• **Selected extract**:

In addition to her design work, Thorpe, who was a jazz enthusiast, wrote as a columnist at Downbeat Magazine. Meeting many of the noted musicians in the field, she worked as a personal manager for such artists as the De Paris Brothers, Sidney and Wilbur; Miles Davis; and Abbey Lincoln. She exhibited works at the Brussels World Fair in 1958 and toured Europe with the United States Information Service Exhibit. Her works were featured in major museum collections, such as a 1954 weaving in the permanent holdings of the Victoria and Albert Museum. In 1960, she was part of a New York State Education Department television series Adventures in Art where she discussed weaving.

In 1962, Thorpe moved to Santa Fe, New Mexico and began teaching weaving at the newly founded Institute of American Indian Arts (IAIA). She served as the chair of the fiber and textile arts department of IAIA, but continued to work on research projects in New York, like a 1964 study of South and Central American textiles. On 11 November 1966, Thorpe married Lloyd Kiva New, a Cherokee fashion designer.

• **Data lines**:
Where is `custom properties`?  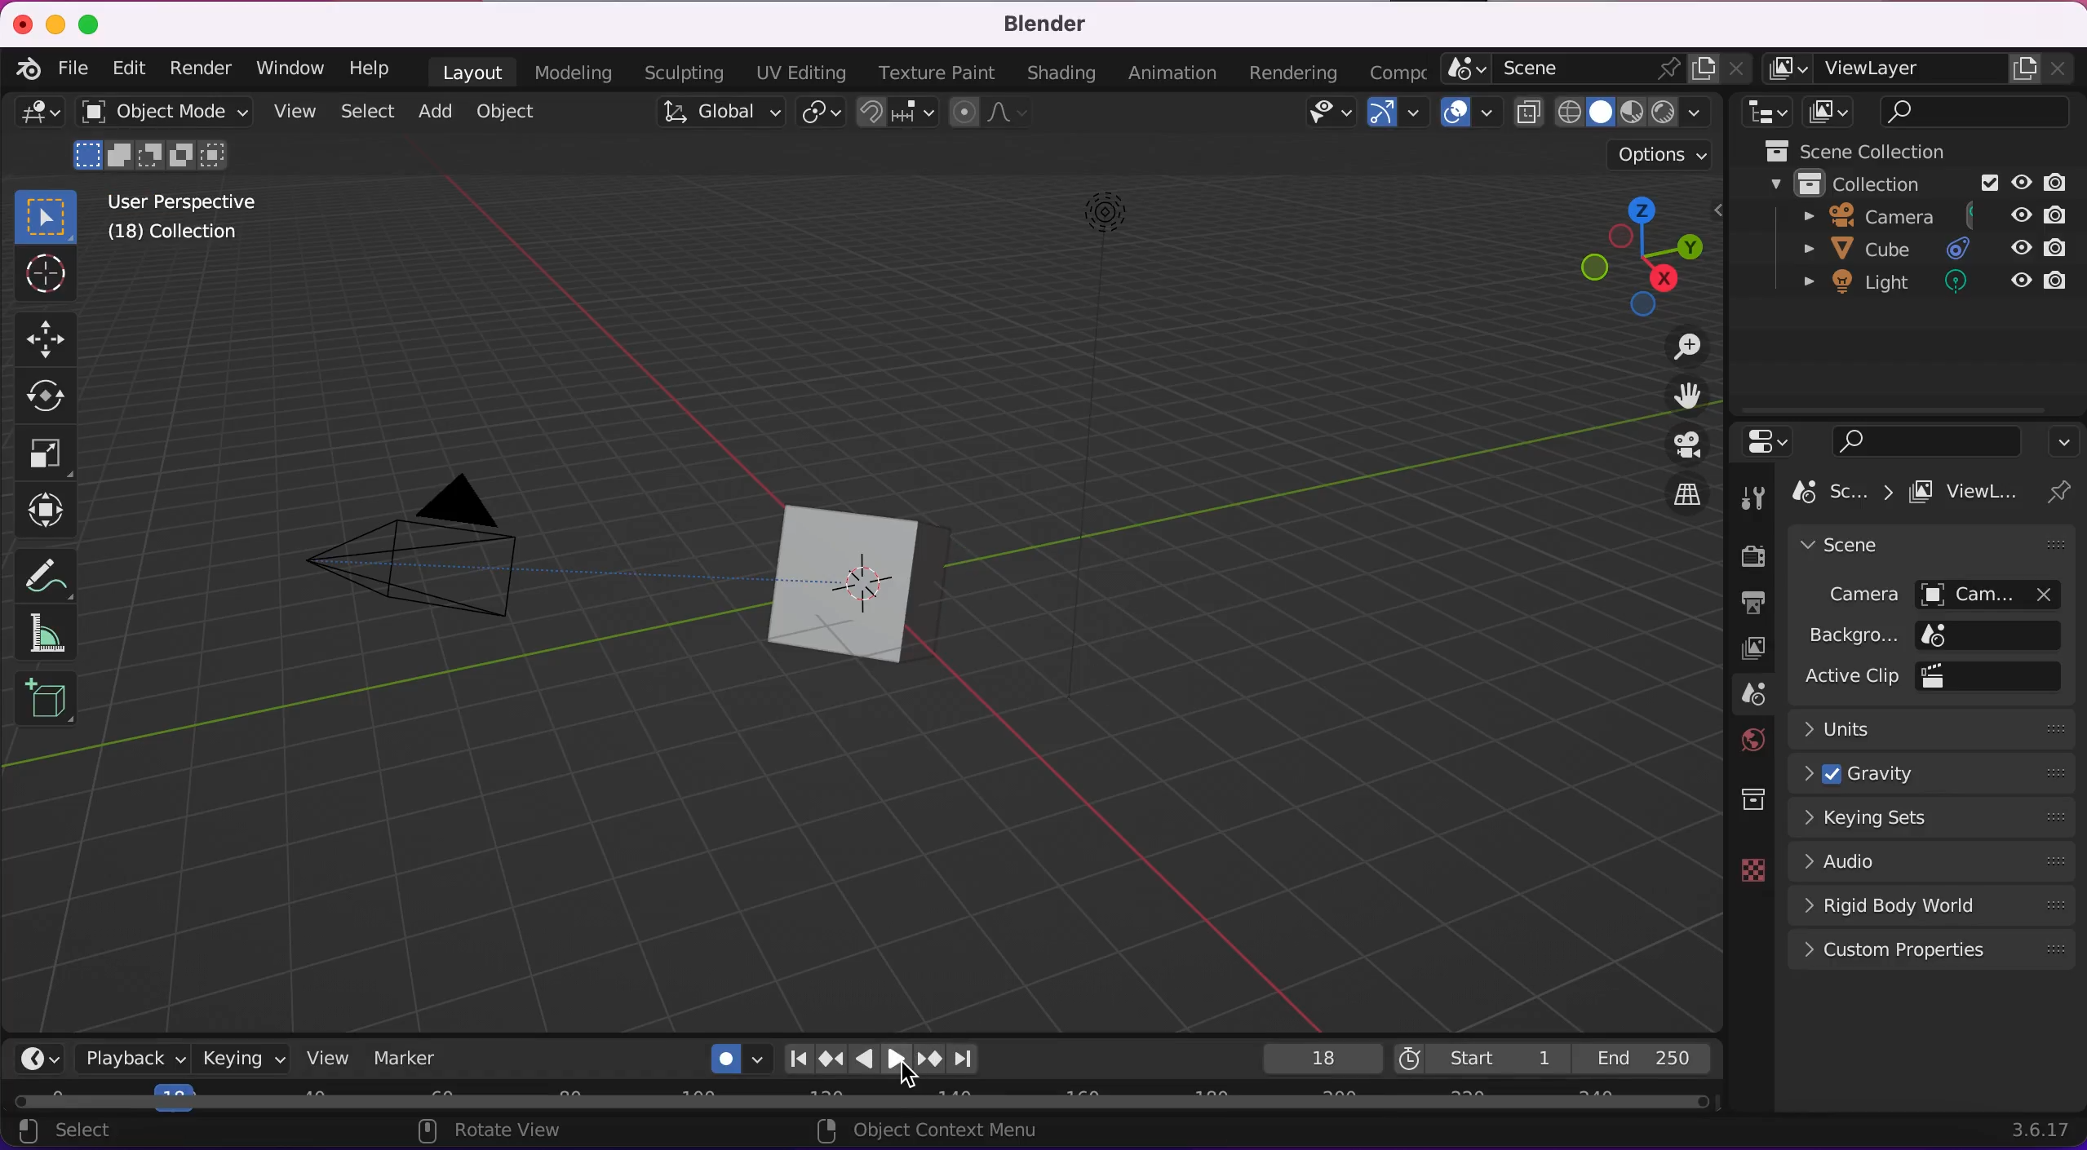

• **Instructions**:
- a) Print the part of the passage about Thorpe that opens with the words containing "In 1962, Thorpe" and closes with "Cherokee fashion designer.".
- b) Summarize the passage about Thorpe in two sentences.
- c) Write the next part of the passage about Thorpe, continuing on from its last sentence.
The material above comes from a separate source and is unrelated to the passage about Thorpe.

• **Written answers**:
- a)
In 1962, Thorpe moved to Santa Fe, New Mexico and began teaching weaving at the newly founded Institute of American Indian Arts (IAIA). She served as the chair of the fiber and textile arts department of IAIA, but continued to work on research projects in New York, like a 1964 study of South and Central American textiles. On 11 November 1966, Thorpe married Lloyd Kiva New, a Cherokee fashion designer.

- b) Thorpe, a jazz enthusiast, wrote a column for Downbeat Magazine and worked as a personal manager for musicians such as Miles Davis and Abbey Lincoln. She also exhibited her work at the 1958 Brussels World Fair, had a 1954 weaving in the Victoria and Albert Museum's permanent holdings, and in 1962 moved to Santa Fe, where she taught weaving at the Institute of American Indian Arts and chaired its fiber and textile arts department.

- c)
Thorpe left the IAIA in 1966, returning east to conduct seminars and study Southeastern weaving techniques. She published articles on the school and in 1967, co-authored the book Elements of Weaving with Jack Lenor Larsen and the following year returned as head of the fiber department at IAIA. In 1969, she designed the paraments for the Bethlehem Lutheran Church in Los Alamos, New Mexico. The initial hanging representing the Trinity was woven in browns, greens and rust hues. Additional hangings in red for Pentecost, violet for Advent and Lent, and a third in white for Christmas and Easter were also commissioned. That same year, she published a review of the exhibit Young Americans 1969, stressing that weaving was able to be both art and craft.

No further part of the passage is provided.